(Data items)
# # #
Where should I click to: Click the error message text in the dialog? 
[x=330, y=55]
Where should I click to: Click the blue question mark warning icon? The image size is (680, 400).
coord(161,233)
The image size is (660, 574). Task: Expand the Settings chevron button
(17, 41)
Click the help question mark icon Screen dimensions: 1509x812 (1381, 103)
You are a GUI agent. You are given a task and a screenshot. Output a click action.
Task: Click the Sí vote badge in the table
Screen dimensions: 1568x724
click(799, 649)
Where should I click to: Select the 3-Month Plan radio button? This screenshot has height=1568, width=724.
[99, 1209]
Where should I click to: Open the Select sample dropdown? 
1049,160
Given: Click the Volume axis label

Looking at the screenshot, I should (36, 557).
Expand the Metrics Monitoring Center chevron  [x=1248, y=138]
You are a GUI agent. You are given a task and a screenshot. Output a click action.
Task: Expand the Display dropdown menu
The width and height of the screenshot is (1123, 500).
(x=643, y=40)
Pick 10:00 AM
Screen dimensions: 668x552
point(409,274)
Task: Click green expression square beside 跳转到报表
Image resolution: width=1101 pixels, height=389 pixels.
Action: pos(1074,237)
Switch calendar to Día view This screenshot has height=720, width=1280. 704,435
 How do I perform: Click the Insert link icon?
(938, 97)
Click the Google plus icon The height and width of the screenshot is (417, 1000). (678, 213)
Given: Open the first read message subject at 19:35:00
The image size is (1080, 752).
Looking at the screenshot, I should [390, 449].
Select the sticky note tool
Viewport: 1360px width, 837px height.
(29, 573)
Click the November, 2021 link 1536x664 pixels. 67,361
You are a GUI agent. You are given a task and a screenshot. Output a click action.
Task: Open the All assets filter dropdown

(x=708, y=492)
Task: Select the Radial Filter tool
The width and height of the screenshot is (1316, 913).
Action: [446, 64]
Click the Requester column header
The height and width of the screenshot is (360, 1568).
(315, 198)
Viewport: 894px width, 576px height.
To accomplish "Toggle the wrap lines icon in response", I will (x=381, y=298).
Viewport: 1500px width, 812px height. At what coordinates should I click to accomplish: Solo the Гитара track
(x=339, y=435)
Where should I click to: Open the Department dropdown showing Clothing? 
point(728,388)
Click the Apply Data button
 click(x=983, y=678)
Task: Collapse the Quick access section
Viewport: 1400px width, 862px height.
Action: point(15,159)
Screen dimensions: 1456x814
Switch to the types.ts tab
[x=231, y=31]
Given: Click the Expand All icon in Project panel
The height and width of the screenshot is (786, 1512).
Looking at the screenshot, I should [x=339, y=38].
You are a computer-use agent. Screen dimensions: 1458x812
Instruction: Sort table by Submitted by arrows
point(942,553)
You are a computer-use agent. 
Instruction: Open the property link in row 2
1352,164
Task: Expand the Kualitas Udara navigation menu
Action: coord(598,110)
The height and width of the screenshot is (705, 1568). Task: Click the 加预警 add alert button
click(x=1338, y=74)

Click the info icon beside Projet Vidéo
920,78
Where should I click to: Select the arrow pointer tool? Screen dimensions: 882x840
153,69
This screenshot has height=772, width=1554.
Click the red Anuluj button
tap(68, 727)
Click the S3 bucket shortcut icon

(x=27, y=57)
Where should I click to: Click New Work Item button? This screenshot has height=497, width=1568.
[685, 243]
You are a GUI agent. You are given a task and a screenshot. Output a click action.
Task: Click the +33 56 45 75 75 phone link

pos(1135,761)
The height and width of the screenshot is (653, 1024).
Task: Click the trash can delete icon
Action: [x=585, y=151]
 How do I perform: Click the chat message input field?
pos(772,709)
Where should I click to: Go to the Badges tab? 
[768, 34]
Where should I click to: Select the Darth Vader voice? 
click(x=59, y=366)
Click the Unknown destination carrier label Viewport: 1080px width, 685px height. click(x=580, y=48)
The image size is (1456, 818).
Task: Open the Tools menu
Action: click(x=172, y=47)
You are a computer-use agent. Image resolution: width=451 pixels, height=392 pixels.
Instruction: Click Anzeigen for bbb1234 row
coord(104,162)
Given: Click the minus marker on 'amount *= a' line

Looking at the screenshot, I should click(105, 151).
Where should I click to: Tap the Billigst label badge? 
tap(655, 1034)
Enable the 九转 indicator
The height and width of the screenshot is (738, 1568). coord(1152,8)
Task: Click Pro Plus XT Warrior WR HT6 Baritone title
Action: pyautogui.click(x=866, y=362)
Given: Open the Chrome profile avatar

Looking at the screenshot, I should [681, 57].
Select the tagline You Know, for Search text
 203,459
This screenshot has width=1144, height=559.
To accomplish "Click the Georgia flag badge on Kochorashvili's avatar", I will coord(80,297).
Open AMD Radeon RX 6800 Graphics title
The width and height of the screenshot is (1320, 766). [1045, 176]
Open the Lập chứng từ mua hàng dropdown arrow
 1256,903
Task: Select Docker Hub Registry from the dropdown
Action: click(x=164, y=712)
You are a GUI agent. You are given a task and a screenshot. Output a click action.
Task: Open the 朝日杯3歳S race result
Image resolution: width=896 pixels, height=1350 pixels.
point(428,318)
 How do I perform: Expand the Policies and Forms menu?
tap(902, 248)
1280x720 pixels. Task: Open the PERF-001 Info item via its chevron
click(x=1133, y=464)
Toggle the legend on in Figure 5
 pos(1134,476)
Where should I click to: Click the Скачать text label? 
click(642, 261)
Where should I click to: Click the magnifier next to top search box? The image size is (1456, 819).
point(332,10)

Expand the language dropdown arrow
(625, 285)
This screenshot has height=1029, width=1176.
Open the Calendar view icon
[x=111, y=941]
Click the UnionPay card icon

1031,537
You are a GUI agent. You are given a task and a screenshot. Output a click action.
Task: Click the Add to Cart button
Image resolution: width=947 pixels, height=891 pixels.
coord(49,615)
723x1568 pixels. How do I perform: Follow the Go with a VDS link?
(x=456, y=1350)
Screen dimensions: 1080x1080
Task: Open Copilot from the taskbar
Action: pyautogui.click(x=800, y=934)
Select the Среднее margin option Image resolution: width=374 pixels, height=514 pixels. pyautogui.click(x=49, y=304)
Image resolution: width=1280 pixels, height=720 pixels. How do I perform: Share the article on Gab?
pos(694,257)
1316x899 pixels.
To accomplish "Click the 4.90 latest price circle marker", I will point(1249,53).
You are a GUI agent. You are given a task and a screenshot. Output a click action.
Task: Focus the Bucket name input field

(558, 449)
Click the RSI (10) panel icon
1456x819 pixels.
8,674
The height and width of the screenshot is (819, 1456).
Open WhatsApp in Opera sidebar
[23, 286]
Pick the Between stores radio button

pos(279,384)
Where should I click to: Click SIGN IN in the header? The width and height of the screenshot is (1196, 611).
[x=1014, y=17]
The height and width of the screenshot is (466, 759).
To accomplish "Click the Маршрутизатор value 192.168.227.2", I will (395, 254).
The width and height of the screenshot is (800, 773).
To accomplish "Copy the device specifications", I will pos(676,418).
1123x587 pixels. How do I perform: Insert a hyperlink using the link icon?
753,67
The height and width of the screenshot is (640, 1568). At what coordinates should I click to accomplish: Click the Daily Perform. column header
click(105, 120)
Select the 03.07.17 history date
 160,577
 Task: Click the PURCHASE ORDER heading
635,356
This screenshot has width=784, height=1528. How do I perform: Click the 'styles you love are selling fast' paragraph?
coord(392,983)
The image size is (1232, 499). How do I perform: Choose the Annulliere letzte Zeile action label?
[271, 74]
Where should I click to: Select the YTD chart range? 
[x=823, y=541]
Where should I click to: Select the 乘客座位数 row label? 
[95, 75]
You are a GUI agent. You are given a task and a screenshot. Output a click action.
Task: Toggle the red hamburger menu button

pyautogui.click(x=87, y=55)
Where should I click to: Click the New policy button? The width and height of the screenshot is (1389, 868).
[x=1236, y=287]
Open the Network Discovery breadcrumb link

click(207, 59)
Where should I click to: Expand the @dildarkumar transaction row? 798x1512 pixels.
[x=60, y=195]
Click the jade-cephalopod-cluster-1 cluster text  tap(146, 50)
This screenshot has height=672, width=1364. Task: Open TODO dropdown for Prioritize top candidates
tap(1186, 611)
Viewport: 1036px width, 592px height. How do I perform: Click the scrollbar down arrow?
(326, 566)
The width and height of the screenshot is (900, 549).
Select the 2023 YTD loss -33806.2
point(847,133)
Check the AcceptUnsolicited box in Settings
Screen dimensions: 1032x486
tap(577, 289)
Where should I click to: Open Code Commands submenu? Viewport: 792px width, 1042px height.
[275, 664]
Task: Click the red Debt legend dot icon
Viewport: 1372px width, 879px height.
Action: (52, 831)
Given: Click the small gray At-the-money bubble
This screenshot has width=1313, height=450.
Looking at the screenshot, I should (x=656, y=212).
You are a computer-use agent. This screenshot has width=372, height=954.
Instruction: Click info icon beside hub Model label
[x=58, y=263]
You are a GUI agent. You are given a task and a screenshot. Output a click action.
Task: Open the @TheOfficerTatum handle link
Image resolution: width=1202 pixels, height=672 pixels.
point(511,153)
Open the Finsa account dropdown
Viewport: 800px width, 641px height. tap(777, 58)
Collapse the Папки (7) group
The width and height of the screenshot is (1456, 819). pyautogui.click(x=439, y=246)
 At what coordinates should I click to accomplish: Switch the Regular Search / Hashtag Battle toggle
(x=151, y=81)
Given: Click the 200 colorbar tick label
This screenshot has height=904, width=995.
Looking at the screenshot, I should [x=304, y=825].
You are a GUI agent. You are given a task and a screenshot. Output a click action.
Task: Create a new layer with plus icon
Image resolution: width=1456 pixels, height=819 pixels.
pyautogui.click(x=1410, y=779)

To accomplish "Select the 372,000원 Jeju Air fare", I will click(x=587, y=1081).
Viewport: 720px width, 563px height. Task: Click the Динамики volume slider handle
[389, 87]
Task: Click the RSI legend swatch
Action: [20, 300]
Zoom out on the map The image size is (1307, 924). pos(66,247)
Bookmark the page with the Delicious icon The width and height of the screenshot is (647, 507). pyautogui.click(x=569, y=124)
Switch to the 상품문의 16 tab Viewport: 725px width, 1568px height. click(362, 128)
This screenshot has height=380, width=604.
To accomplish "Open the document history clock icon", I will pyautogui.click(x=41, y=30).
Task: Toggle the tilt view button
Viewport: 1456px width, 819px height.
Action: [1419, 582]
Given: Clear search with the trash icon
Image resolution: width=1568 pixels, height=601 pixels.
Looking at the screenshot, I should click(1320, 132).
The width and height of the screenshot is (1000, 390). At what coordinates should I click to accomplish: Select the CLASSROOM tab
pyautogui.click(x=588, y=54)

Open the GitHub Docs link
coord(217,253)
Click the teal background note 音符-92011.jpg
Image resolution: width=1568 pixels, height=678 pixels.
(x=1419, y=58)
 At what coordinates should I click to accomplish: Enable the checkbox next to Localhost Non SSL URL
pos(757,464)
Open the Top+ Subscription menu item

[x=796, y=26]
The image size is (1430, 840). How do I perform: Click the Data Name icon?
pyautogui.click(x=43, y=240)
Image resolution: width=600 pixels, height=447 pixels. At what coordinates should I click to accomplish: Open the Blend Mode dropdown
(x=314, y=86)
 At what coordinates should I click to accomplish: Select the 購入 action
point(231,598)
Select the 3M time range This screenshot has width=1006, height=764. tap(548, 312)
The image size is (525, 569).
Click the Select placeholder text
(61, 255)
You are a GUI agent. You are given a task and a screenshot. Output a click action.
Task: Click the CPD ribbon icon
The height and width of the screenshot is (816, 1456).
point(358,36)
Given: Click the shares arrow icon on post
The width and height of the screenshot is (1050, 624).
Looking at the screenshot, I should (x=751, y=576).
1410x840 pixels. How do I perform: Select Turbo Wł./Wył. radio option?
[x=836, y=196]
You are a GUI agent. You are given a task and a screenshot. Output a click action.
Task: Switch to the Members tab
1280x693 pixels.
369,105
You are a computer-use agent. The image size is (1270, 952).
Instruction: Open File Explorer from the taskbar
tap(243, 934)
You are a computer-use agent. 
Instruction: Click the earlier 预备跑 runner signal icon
# # #
# Stated goal
Copy the data from the line containing "Viewport: 1500px width, 812px" down to the line containing "Action: point(15,159)", changing "Department" to "Category" and leaving everything else as it is.

# Solution
Viewport: 1500px width, 812px height. At what coordinates should I click to accomplish: Solo the Гитара track
(x=339, y=435)
Where should I click to: Open the Category dropdown showing Clothing? 
point(728,388)
Click the Apply Data button
 click(x=983, y=678)
Task: Collapse the Quick access section
Viewport: 1400px width, 862px height.
Action: point(15,159)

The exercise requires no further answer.